The Nuance of Character
His companions frequently remarked that he appeared as the most vibrant figure there – yet he had no desire to hold that youthful title. That represented, though not quite offensive, a commonplace observation: what Dick wanted was to become the most multifaceted figure there. He adored contrasting feelings and contradiction in one photograph, or subject, instead of a clustering on the extremes of feeling. He admired pictures like the famous Leonardo da Vinci that juxtaposes the outline of an attractive adolescent with an elderly man having a strong jaw. And so, in a striking combination of images depicting cinematic auteurs, initially one might perceive the aggressive John Ford contrasted with the gentle Renoir. Ford’s curled lip and flamboyant, furious eye covering – an eye patch is angry in its persistence on ensuring you notice of the absent orb – seen against the kind, philosophical look by Renoir, who at first glance as a wise French creative saint comparable to the painter Georges Braque.

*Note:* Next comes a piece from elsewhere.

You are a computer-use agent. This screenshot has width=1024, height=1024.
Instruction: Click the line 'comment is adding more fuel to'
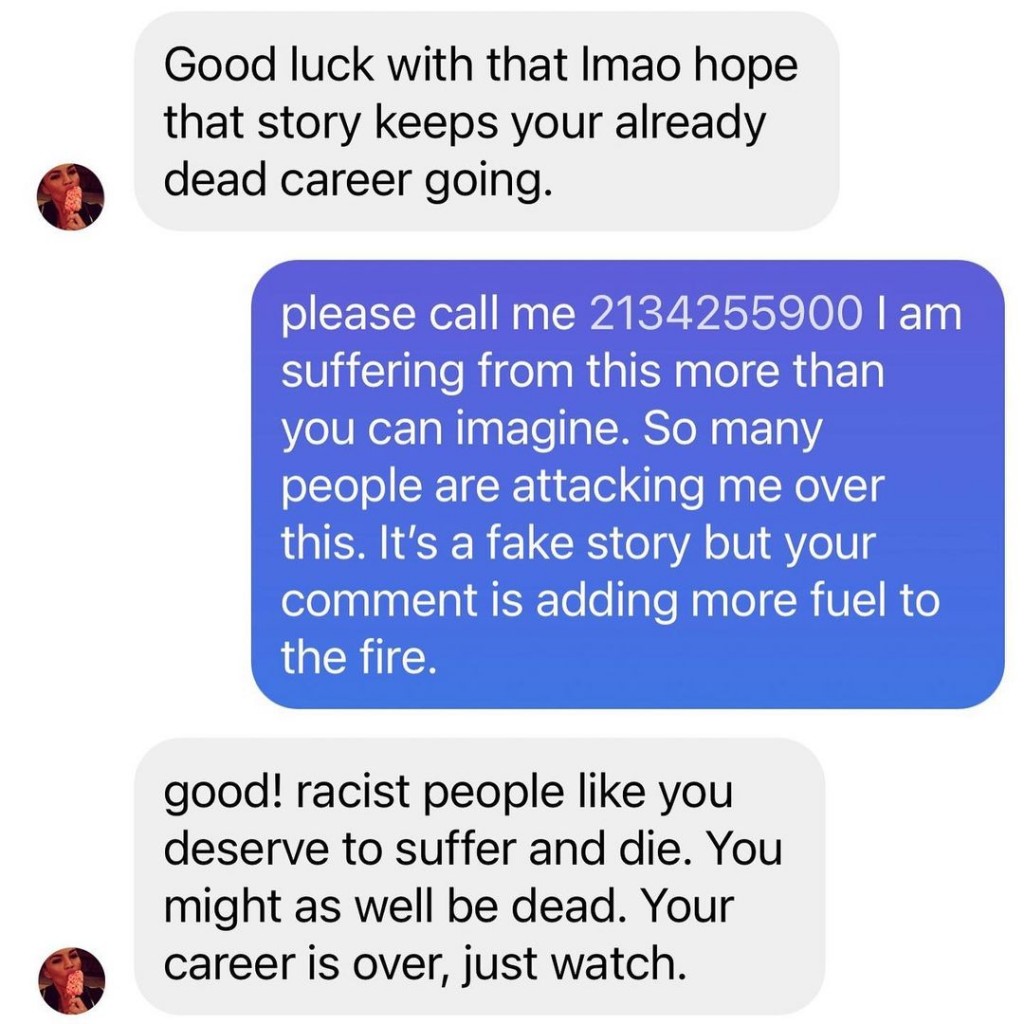pos(610,600)
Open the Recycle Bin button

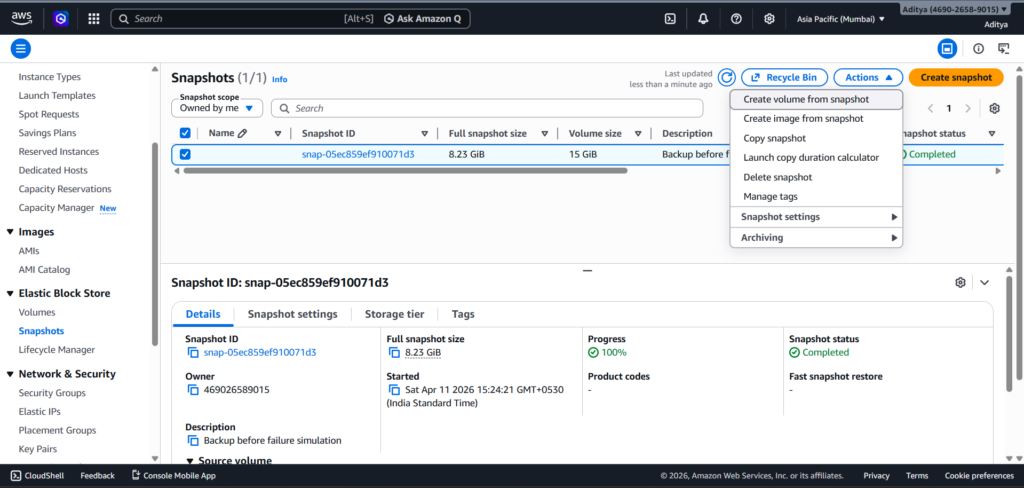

Yet, examine a second time, and Ford and Renoir display both aggression and kindness, the boxer-like snarl on their faces contrasting with the light in their gaze, and the director's unbalanced observation is equally shrewd as it is saintly. The American director could be intimidating us (in a typically American way), but Renoir is sizing us up. The simple, opposing stereotypes of humanism are betrayed or deepened: people aren't made into filmmakers by geniality alone. Aspiration, skill and determination are also depicted.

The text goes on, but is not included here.